### WHAT TO DO
Report every line below that holds the word "will".

[Collected data]
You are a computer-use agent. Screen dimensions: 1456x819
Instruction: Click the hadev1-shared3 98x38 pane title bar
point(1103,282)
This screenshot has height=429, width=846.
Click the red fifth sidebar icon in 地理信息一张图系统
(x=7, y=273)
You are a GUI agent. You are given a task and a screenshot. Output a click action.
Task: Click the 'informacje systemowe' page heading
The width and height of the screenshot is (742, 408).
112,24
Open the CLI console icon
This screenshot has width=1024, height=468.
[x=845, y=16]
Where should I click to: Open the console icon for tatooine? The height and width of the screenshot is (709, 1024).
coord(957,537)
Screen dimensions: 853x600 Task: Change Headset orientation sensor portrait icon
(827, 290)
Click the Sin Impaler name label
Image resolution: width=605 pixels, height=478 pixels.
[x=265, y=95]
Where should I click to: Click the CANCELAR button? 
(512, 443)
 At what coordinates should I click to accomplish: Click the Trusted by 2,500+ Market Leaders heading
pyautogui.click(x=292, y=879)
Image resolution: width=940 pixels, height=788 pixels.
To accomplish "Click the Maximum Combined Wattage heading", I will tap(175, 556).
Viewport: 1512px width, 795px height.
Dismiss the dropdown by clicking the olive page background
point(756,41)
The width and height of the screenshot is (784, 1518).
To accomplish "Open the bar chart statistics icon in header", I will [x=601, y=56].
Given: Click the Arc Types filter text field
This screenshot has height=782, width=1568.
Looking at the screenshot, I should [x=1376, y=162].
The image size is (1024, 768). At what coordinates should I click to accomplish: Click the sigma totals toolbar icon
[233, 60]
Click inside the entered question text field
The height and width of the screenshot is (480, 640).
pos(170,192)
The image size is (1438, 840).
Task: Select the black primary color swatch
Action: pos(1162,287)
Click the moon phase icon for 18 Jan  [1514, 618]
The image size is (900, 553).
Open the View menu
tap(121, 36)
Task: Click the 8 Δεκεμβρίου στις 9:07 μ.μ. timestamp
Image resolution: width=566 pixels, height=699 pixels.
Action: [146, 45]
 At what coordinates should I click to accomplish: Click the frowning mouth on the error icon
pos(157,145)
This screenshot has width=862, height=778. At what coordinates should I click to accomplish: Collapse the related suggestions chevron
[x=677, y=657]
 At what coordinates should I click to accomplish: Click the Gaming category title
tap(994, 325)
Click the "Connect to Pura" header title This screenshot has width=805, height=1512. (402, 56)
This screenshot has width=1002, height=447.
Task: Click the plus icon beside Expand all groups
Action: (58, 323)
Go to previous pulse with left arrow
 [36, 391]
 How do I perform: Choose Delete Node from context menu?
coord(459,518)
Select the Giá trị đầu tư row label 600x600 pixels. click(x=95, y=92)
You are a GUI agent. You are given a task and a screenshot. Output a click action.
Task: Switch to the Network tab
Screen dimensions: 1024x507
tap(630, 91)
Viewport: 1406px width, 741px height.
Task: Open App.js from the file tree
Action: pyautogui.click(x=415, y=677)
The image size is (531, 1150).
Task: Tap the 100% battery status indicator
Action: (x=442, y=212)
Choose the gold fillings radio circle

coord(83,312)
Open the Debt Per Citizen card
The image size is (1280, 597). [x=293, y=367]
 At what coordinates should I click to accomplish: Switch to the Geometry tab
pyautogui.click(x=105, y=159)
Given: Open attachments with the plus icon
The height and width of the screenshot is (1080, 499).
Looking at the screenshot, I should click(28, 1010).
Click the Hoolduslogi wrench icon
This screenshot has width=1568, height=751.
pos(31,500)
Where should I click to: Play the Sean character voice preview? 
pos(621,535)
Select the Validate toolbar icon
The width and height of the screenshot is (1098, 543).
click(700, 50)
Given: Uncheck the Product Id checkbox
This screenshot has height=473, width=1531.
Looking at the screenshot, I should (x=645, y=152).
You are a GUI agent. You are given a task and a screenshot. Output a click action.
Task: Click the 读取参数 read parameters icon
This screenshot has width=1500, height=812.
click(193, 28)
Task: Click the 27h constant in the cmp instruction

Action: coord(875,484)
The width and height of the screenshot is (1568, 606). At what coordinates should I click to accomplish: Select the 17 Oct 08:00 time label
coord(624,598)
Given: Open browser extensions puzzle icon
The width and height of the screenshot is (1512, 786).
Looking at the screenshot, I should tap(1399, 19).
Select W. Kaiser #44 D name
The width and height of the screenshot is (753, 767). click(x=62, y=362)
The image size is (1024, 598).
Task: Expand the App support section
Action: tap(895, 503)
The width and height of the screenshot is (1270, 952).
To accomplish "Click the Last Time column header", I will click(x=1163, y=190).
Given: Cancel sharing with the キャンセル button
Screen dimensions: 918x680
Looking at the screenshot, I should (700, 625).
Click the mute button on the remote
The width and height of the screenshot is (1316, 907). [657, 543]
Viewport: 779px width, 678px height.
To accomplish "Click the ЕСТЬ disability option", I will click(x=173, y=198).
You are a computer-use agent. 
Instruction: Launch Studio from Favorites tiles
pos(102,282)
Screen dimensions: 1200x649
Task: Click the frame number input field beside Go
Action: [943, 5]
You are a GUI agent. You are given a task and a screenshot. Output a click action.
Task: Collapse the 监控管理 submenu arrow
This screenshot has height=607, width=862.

### REPLY TO THE EXERCISE
To accomplish "Click the Maximum Combined Wattage heading", I will tap(175, 556).
To accomplish "Open the bar chart statistics icon in header", I will [x=601, y=56].
To accomplish "Click the Last Time column header", I will click(x=1163, y=190).
To accomplish "Click the ЕСТЬ disability option", I will click(x=173, y=198).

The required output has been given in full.